Cuando se viaja sólo hay ser capaz de encontrar solución a tus propios problemas. Nadie los resolverá por él. Hay que ser autosuficiente. Pero la autosuficiencia es una utopía. Nadie puede saberlo todo, preverlo todo, arreglarlo todo. Lo que no es utópico ni imposible es la actitud de quien está convencido de que podrá encontrar una solución. Y es que siempre hay una solución. Ese convencimiento es esencial. Si otros lo han hecho antes es que es posible. Y si es posible, tú puedes hacerlo. Esa es la enseñanza que indefectiblemente adquirirá todo aquel que haya hecho un gran viaje en solitario fuera de las fronteras occidentales, especialmente si lo ha hecho usando un vehículo a motor que le transporte pero que a veces él tendrá que transportar, como cuando se avería o hay que cruzar un brazo de agua fluvial o marítimo.
El grupo puede hacernos tener una falsa sensación de seguridad, que nos haga bajar la guardia, cosa que no le ocurrirá al viajero solitario. Ante un atraco, ataque o secuestro por criminales o terroristas igual de vulnerables son cuatro turistas occidentales que uno. De hecho, viajar en grupo puede ser más peligrosos. En los países con problemas de terrorismo islamista lo verdaderamente arriesgado es estar en lugares frecuentado por turistas, como los hoteles de lujo o los resorts, pues en ellos los criminales saben que ahí un atentado causa muchas víctimas y un gran impacto mediático, mientras que en los sitios donde abundan los ciudadanos locales y solo de vez en cuando se presenta un occidental es mucho más improbable que suceda un atentado.

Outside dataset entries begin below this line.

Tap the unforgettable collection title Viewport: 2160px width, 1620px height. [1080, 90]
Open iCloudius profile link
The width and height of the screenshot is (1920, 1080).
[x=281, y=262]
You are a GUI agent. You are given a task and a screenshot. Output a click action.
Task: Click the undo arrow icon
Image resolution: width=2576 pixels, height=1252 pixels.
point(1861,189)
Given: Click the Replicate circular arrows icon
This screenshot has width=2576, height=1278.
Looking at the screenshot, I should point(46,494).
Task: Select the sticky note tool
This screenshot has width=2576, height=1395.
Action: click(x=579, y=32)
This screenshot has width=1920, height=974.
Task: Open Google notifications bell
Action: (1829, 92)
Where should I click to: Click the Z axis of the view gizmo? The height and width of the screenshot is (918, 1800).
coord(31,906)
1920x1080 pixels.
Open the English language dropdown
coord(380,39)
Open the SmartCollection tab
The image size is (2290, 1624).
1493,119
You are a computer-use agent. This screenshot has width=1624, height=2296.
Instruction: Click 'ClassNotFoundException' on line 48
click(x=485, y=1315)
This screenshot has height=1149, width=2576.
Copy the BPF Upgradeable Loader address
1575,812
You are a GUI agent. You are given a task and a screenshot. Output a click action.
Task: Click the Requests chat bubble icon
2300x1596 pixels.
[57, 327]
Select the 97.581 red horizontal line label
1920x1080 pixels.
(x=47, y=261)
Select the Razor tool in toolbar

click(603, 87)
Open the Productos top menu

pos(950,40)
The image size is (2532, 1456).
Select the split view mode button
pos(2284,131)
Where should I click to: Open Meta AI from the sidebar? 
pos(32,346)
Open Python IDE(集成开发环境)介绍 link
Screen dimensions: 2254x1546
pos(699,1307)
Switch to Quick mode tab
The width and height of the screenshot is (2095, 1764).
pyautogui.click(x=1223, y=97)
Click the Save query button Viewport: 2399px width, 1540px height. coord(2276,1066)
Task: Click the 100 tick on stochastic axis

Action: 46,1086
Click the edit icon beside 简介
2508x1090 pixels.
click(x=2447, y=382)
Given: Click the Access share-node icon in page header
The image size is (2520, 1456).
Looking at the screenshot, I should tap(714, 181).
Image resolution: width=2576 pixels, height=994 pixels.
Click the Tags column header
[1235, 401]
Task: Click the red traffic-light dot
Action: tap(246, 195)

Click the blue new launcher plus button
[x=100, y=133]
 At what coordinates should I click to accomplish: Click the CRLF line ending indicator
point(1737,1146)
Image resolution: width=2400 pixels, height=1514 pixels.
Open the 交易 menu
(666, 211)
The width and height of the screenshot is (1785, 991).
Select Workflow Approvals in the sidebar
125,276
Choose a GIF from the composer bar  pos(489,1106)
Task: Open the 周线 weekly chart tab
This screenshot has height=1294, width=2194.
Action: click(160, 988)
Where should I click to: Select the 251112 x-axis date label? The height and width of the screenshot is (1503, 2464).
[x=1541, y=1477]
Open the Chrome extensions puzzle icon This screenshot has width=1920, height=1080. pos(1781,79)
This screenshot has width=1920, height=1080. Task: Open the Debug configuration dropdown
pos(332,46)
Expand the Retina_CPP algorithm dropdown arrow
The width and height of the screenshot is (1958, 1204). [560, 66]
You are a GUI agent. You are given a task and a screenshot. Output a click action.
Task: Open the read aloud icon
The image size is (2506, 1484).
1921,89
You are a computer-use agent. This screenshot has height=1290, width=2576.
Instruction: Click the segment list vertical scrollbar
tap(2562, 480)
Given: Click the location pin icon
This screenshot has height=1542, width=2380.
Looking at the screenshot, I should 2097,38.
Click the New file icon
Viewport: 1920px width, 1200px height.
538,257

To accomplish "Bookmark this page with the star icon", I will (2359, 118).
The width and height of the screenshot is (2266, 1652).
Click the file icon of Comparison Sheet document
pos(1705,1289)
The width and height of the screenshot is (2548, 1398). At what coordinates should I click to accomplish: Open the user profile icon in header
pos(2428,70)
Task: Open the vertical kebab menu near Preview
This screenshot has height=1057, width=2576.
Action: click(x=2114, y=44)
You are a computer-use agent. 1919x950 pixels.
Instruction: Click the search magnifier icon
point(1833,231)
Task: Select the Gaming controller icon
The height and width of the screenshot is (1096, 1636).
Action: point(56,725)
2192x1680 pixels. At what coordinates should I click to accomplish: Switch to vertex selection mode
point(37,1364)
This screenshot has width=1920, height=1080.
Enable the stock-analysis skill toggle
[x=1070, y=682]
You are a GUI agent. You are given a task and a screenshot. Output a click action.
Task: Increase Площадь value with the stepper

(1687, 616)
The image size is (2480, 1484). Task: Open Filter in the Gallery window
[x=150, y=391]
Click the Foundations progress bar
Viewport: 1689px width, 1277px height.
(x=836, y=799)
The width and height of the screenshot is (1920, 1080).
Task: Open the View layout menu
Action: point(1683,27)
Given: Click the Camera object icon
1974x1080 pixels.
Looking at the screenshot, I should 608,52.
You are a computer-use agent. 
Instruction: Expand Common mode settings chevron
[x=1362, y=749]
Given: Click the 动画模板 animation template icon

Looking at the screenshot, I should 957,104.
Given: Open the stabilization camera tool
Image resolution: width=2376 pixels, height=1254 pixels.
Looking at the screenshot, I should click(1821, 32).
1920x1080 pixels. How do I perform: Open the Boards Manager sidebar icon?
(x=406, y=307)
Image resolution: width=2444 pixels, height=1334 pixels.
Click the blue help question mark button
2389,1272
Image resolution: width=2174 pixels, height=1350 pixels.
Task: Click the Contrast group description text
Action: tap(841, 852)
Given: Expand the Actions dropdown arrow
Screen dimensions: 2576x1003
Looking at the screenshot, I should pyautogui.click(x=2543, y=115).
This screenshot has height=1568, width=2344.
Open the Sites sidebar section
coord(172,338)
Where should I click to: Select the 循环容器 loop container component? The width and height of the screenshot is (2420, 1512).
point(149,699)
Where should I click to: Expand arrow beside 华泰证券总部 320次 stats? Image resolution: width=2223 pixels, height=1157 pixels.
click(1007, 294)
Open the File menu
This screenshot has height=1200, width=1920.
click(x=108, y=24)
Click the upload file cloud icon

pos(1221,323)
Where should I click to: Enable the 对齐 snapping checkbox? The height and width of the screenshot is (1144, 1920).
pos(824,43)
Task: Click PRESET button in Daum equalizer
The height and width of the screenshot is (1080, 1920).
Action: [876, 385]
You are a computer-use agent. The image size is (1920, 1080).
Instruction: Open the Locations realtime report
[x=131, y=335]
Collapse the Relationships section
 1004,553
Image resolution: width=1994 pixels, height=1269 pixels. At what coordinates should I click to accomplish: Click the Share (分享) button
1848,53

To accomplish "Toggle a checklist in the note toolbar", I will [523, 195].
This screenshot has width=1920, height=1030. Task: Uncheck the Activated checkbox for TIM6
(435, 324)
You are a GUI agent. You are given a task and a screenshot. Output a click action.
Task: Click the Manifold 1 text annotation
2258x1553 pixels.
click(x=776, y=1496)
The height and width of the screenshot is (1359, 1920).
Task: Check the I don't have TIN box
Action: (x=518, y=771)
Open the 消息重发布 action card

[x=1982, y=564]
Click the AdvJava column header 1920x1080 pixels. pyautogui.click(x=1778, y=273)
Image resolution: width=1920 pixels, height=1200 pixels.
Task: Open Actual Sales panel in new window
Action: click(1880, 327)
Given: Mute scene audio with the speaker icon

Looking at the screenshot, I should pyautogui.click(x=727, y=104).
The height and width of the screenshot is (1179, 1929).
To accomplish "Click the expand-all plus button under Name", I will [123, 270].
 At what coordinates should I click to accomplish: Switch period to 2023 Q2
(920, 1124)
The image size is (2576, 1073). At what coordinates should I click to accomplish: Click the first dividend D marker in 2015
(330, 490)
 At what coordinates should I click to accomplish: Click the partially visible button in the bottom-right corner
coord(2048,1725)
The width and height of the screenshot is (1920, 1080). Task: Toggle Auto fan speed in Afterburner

El peligro del viaje en solitario es otro. Cuando se viaja solo se corre el riesgo del egoísmo. Uno es quien decide cuándo salir y cuando parar, donde detenerse, qué camino tomar, que lugar visitar o evitar, donde dormir. La tiranía del yo. Es un poder absoluto que puede corromper absolutamente y que conlleva enormes riesgos para la salud mental, pues nadie te contradice, nadie expone otro punto de vista. Si solo escuchas tus propios pensamientos llega un momento en el que crees que tienes siempre razón pero igual estás teorizando disparates. Conviene estar siempre abierto a perder tiempo con los demás, a charlar y a aprender. Durante los viajes serán muchas las ocasiones para relacionarse con desconocidos. Es sin duda una de los aspectos que me resultan más interesantes de la aventura solitaria. Es mucho más fácil que los indígenas te abran sus puertas cuando estás solo que cuando viajas en grupo. Un motorista solitario es siempre motivo de curiosidad general, y el que lo aloja se convierte en un tipo importante.
Cruzaba Kazajistán para escribir mi libro La emoción del Nómada. Me vi perdido en la estepa sin hallar más que pequeñas aldeas sin hotel. En un momento dado no supe si estaba siguiendo el camino correcto. Anochecía y divisé en el horizonte una motocicleta Ural. Se aproximó hasta mí levantando polvo. La conducía un corpulento kazajo llamado Alik. Me invitó a su casa. Aunque quiso que durmiera en la misma habitación que sus cinco hijos y su mujer, preferí acampar en su patio. Por la noche le visitaron todos los vecinos. Él me los iba presentando con mucha ceremonia. Se sentía muy ufano de tener al extranjero como huésped. Mi presencia en sus dominios había incrementado su posición social y el pueblo entero pasó por su casa para contemplar aquel raro espécimen que era yo. Alik solo me pidió una cosa a cambio de su hospitalidad. Conducir mi BMW por su patio y demostrarle a sus hijos lo importante y sabio que era.